South Carolina among the states with highest Covid-19 infection rates in children, MUSC sees highest admission of children with severe condition

The state of South Carolina has one of the highest Covid-19 infection rates in the country compared to all the other states, something that is now officially confirmed by the MUSC claiming that currently they see the highest number of children patients with severe Covid-19 condition since the start of the pandemic.

This comes at the time when South Carolina residents are seeing better Covid-19 situation across the state compared to several weeks ago, when the number were much higher.

“While it was true that, generally speaking, kids were less affected by COVID last year than adults, that’s no longer true. We’re seeing many more kids who are severely affected by COVID,” said Allison Eckard, M.D., the head of the Division of Pediatric Infectious Diseases at MUSC.

According to MUSC, only in August and September the hospital saw 40% of the total number of children they admitted since the start of the pandemic. Only in those two months, MUSC treated 74 children with severe condition as a result of the virus.

14 children out of those 74 ended up with highly serious condition and were put on ventilator.

Four were on a last resort form of life support called ECMO or extracorporeal membrane oxygenation, a machine which oxygenates the blood when a person’s lungs aren’t working, according to MUSC.

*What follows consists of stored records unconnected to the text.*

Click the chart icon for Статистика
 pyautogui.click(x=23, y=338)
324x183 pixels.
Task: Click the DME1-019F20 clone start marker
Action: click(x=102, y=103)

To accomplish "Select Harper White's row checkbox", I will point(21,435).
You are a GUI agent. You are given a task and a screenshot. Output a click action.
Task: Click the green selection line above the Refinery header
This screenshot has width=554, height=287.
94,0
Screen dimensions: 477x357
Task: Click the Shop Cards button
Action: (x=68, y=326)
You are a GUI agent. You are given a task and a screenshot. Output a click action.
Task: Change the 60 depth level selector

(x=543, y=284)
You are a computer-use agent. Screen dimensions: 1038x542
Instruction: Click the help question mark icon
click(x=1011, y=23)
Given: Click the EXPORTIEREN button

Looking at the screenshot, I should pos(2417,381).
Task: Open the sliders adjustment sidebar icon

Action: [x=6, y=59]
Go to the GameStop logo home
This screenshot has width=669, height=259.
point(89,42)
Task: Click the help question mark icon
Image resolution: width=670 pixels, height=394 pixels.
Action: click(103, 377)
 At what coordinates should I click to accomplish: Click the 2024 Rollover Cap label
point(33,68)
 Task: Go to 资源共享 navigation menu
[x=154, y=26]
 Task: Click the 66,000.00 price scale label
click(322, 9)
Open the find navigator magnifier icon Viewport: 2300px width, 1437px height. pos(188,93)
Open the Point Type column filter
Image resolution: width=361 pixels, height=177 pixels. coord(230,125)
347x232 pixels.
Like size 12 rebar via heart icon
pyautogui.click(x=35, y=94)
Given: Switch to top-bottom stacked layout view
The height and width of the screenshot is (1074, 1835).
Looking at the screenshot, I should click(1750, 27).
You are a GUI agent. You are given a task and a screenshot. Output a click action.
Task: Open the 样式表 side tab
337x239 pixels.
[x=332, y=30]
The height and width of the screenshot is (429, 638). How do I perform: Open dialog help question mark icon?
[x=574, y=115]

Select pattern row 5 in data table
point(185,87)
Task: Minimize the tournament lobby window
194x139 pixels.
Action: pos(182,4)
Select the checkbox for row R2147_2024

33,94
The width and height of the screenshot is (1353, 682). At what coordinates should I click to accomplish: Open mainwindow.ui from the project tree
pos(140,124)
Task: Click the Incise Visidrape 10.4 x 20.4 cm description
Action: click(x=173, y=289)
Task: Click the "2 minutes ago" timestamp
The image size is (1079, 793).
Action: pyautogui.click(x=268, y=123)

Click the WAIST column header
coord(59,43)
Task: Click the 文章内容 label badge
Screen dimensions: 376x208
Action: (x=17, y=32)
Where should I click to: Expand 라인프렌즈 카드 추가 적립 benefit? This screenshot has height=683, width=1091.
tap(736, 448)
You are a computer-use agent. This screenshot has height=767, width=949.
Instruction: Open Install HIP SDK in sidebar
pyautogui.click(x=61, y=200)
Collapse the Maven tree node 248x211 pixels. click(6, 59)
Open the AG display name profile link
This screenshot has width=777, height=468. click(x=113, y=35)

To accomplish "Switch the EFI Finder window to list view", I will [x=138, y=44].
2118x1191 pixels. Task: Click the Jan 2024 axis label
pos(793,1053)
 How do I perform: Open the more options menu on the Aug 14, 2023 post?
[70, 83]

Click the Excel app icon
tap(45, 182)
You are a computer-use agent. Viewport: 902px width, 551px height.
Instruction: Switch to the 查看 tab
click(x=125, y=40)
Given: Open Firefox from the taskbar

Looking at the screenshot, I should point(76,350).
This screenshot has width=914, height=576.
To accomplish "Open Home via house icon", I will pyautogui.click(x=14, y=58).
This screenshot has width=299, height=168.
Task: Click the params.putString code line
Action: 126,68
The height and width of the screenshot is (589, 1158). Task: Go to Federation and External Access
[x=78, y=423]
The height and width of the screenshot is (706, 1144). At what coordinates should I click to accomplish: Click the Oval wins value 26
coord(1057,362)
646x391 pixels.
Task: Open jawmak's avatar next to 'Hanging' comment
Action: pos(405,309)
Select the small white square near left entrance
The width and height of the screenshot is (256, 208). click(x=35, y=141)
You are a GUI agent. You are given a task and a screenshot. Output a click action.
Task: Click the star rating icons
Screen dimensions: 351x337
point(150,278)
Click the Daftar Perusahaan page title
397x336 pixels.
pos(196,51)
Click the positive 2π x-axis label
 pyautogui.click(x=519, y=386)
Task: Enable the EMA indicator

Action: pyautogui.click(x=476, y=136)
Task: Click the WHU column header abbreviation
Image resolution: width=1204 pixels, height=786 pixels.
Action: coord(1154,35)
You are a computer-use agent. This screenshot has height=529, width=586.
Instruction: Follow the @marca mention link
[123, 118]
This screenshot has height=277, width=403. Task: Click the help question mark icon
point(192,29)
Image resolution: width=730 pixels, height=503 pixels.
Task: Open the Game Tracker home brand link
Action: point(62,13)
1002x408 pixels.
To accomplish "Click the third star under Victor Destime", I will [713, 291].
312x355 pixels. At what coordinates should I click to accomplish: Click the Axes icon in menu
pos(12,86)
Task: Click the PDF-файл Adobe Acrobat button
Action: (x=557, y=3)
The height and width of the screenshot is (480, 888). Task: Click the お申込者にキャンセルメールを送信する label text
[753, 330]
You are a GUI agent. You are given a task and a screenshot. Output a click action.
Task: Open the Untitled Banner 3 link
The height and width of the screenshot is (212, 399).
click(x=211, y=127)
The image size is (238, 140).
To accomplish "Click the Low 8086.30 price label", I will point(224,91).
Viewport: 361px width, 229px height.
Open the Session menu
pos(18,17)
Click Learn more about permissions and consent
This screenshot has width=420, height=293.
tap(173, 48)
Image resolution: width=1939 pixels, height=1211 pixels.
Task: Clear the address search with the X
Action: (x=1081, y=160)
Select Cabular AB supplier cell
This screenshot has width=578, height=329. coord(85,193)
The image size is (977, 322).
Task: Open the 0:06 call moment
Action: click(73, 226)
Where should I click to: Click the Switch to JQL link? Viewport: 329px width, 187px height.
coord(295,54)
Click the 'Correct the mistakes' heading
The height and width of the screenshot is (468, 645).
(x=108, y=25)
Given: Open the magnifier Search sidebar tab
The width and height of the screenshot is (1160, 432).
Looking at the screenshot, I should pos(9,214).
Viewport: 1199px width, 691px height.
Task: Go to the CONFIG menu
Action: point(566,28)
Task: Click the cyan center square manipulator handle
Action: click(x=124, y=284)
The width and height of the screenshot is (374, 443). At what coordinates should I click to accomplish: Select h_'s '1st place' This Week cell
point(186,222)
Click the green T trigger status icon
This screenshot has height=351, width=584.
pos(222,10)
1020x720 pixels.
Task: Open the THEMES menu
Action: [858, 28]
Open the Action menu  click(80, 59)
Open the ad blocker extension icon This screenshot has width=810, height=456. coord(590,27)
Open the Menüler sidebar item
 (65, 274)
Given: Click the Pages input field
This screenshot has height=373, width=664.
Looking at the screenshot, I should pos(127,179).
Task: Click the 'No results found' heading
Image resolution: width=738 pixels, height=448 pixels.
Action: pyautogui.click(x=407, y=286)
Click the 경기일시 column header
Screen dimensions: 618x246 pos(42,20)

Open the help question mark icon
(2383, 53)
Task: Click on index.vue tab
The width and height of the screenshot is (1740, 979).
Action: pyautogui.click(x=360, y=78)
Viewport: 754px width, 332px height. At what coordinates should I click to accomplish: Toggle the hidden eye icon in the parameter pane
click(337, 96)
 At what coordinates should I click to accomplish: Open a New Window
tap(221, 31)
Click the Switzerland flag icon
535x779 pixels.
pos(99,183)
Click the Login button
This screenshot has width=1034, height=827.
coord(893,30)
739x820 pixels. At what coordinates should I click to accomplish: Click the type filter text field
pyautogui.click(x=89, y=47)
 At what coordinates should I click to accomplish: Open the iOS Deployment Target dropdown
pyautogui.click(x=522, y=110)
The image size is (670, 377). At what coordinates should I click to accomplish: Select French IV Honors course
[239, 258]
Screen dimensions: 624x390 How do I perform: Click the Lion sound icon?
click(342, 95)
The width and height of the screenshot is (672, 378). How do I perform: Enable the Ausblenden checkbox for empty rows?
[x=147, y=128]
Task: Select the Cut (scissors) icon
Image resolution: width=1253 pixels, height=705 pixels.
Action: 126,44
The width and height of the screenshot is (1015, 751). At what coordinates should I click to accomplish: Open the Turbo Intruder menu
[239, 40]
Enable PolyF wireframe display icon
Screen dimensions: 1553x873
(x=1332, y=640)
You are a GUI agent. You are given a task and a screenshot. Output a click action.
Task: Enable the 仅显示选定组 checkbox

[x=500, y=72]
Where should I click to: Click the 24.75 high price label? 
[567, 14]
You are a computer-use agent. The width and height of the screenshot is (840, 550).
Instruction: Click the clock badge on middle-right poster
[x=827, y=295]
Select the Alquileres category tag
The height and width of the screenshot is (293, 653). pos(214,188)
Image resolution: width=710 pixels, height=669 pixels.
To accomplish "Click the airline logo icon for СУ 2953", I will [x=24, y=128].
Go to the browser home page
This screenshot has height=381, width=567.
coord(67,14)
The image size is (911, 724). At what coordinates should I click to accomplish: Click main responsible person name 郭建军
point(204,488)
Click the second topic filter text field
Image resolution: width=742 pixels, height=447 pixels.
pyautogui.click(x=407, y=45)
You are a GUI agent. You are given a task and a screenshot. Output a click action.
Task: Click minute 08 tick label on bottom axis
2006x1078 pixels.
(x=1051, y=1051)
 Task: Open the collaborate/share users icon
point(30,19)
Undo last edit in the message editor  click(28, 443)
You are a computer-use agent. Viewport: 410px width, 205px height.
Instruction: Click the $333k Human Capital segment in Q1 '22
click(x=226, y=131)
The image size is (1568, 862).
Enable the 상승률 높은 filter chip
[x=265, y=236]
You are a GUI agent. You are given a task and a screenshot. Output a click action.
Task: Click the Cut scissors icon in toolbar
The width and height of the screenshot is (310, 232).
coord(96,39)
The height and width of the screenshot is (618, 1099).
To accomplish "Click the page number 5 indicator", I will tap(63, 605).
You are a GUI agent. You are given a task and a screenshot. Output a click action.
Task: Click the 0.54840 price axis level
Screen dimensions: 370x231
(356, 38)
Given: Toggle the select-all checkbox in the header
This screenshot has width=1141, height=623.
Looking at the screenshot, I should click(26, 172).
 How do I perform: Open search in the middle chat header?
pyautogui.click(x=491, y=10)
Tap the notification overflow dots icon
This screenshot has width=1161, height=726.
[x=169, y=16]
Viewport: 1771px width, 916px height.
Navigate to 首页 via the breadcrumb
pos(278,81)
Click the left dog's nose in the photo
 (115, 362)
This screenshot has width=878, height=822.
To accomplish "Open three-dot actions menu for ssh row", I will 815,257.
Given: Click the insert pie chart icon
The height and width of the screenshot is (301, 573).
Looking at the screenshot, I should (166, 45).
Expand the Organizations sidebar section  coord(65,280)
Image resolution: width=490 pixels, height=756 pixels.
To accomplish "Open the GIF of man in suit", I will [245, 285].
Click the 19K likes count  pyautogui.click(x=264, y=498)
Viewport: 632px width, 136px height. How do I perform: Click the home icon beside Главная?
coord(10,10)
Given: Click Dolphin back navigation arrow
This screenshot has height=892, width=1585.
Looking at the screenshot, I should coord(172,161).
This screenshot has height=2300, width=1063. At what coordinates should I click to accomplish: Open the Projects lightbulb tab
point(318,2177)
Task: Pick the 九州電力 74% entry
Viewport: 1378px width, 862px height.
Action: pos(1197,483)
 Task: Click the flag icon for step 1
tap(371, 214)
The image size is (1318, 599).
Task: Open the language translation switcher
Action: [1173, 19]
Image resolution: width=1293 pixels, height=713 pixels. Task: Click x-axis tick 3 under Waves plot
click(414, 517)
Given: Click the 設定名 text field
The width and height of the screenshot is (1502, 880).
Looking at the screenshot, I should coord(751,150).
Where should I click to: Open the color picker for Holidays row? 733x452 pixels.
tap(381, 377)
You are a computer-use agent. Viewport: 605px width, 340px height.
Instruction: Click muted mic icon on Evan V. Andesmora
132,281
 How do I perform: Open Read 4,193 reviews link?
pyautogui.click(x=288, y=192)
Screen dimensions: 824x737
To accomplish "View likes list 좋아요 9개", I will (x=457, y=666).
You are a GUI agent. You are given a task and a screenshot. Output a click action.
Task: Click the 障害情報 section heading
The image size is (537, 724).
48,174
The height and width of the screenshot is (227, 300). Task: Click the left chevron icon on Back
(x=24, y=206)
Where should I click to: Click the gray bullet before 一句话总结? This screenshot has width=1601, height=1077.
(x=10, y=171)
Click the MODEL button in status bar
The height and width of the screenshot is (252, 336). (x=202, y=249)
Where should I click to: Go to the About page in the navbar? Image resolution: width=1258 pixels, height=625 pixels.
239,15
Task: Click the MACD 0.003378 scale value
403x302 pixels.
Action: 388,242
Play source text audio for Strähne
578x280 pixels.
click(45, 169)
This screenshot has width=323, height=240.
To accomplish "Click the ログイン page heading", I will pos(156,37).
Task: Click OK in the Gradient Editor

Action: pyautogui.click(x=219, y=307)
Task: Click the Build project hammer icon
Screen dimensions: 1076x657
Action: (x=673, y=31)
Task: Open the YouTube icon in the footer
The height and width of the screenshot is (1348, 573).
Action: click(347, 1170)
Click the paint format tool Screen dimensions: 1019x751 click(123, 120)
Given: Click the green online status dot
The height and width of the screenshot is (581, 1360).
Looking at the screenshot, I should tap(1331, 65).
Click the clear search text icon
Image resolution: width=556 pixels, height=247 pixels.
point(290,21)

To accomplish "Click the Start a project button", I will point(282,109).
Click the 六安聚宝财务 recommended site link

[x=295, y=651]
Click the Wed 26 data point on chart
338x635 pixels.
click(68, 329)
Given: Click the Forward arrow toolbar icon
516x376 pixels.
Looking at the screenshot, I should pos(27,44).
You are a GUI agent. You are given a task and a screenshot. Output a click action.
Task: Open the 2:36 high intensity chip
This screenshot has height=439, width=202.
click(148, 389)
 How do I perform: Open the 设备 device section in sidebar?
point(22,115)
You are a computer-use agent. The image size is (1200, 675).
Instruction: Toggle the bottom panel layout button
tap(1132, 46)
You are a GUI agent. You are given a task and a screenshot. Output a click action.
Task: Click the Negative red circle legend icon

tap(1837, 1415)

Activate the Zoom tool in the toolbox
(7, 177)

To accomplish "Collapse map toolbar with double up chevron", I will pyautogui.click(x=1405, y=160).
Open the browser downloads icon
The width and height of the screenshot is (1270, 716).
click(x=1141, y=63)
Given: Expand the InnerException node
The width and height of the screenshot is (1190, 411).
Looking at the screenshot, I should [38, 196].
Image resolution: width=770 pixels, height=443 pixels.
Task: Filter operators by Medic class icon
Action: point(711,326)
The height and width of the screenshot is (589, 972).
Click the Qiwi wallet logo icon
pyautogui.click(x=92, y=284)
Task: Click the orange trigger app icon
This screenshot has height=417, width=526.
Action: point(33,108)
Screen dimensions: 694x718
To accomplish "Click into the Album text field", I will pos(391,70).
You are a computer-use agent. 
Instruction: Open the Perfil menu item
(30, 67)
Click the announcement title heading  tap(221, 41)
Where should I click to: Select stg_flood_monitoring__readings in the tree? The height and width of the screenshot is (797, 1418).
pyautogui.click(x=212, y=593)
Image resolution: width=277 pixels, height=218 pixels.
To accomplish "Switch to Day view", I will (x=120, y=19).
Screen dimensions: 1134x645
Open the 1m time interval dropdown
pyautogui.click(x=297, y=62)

None of those patients were fully vaccinated when they arrived at the hospital, Eckard said.

“Many of our sickest children were eligible for vaccination, but their families chose not to vaccinate them. The vaccine is very safe and is our greatest tool to prevent not only covid cases in children but to keep as many children out of the hospital as possible,” Eckard said.

Experts agree that the Delta variant is the major reason for the recent trend which was not the case with the previous variants of the virus.

Additionally, South Carolina health experts believe that the high number of cases among children across the state is a result of the lower vaccination rate among general population, but this is especially notable to children aged 12-17.

Eckard also added that general mask mandates in schools might by far improve the current situation.

“The risks from COVID are far greater than the miniscule risk of a serious side effect associated with the vaccine and that includes children,” she said. “And a bonus to being vaccinated is that those children do not have to quarantine from school after close contact if they remain asymptomatic. Seems to me that vaccination is a win-win for children and families.”